A few years ago I’d used a post with a similar headline to find someone to do some yard work. My husband and I hired a neighborhood kid whose Dad had died the year prior after a long illness. Maybe 13 years old, he’d taken to doing yard work to raise much-needed money and have something to do.
But this email was very different. It read:
We just had a group of adorable and entrepreneurial kids (young, maybe 9-11 years old) offer to mow our grass. Not to be Scrooges in the neighborhood, but what is the general consensus on this around [the neighborhood] re: safety? They looked pretty young, and we didn’t see a parent with them supervising. I realize kids want to earn spending money, but I was interested in getting the pulse on this sort of thing. Teenagers, maybe. But these kids looked like they may be older elementary school aged (guess). We had a family member lose a couple of toes mowing while a young kid, so maybe I’m just overly sensitive.
The next email read, “For anyone whose interested, the [American Academy of Pediatrics] recommends that children be at least 12 years old before operating a push mower and 16 for a ride-on mower, along with a list of safety precautions. Just FYI.”
A link was provided to a page on the AAP web site headlined “Mowing the Lawn Can Be a Dangerous Chore.” Injury prevention tips there include: “Have anyone who uses a mower or is in the vicinity wear polycarbonate protective eyewear at all times.”
I repeat. One tip was that everyone in the vicinity of a lawn mower should be wearing polycarbonate protective eyewear at all times.
A neighbor weighed in: “That’s a good age recommendation, probably. I would also suggest not having any age kid mow if there are any pesticides, herbicides, or insecticides involved.
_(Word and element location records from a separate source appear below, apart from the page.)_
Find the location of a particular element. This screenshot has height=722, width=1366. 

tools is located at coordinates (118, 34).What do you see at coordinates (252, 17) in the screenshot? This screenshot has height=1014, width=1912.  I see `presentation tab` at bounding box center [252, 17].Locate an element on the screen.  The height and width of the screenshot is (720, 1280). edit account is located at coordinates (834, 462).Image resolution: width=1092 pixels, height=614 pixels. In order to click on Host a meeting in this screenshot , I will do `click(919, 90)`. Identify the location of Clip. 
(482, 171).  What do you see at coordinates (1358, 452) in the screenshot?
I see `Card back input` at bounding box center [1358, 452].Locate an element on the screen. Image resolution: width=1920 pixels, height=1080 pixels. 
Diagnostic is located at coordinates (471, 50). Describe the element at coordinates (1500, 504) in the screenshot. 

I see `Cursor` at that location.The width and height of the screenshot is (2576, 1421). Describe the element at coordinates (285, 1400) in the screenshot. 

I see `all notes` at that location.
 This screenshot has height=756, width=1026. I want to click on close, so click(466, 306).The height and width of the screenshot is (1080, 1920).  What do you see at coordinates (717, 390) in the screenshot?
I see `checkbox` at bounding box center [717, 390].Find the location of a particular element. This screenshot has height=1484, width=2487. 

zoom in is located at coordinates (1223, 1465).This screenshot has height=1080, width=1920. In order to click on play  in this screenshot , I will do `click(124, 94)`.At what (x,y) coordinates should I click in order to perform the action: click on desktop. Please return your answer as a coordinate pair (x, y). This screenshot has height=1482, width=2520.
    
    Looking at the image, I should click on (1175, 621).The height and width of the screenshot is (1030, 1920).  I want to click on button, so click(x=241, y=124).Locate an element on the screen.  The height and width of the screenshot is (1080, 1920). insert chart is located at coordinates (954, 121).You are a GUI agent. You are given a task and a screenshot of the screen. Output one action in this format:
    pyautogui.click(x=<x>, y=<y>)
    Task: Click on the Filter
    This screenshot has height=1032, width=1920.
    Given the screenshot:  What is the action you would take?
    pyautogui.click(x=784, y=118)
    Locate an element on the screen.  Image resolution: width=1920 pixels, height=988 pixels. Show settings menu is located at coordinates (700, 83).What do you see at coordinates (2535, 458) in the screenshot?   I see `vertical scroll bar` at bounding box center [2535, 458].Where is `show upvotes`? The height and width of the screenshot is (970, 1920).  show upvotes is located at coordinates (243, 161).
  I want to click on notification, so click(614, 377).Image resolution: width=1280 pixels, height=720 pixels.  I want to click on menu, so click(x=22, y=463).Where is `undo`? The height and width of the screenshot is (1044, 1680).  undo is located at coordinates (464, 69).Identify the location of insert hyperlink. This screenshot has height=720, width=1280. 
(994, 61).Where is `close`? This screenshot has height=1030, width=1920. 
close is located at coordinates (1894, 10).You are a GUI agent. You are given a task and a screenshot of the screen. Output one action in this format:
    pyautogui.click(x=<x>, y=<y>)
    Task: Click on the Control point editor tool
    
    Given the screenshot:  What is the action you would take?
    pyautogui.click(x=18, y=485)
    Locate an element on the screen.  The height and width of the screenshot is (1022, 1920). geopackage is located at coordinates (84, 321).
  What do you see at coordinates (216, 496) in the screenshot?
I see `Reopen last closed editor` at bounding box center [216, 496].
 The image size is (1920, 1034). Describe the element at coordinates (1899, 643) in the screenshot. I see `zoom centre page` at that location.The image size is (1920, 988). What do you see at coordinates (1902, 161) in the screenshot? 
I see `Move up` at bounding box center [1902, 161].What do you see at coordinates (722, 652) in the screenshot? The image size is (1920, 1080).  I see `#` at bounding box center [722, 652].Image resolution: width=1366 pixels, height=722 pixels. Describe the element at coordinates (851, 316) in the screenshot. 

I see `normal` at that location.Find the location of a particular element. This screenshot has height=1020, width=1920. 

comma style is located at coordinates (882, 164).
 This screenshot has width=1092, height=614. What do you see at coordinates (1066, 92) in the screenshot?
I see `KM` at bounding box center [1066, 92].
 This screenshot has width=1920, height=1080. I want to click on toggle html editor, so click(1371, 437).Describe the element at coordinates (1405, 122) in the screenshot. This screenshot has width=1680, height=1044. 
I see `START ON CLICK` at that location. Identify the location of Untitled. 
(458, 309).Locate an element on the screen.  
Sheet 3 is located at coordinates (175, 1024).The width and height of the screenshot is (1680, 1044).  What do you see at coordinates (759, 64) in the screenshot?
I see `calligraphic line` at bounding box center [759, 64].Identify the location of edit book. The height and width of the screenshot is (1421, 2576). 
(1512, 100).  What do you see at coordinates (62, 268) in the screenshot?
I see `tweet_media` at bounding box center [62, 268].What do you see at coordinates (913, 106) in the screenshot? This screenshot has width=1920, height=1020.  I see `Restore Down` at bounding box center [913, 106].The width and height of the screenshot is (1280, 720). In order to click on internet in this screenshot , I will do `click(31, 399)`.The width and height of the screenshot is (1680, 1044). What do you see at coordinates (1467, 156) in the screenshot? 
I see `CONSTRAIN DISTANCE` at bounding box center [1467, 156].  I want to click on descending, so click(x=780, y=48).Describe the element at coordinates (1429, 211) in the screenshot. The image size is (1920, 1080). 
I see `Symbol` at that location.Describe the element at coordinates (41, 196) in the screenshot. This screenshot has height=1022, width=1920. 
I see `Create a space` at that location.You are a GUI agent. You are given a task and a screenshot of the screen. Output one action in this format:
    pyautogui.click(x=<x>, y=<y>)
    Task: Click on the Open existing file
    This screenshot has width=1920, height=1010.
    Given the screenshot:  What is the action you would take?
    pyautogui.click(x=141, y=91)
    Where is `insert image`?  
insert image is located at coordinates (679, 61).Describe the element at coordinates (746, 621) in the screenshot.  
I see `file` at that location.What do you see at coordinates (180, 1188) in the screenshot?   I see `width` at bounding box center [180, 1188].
The American Cancer Society considers those to be a risk factor for non-Hodgkin lymphoma, possibly more.”
My mouth dropped open. Was I really reading this right? My older brother and I had done lawn work from a young age growing up in Colorado. He’d mow the grass and I’d weed. We made enough money to buy music, candy and stickers. My brother kept with it long enough to save funds for college. It wasn’t just lawn mowing. Every snowstorm was an opportunity to make some money. After we shoveled the elderly next-door neighbor’s walk for free, we’d venture down the road and try to find takers.
Never had the 1980s seemed so idyllic.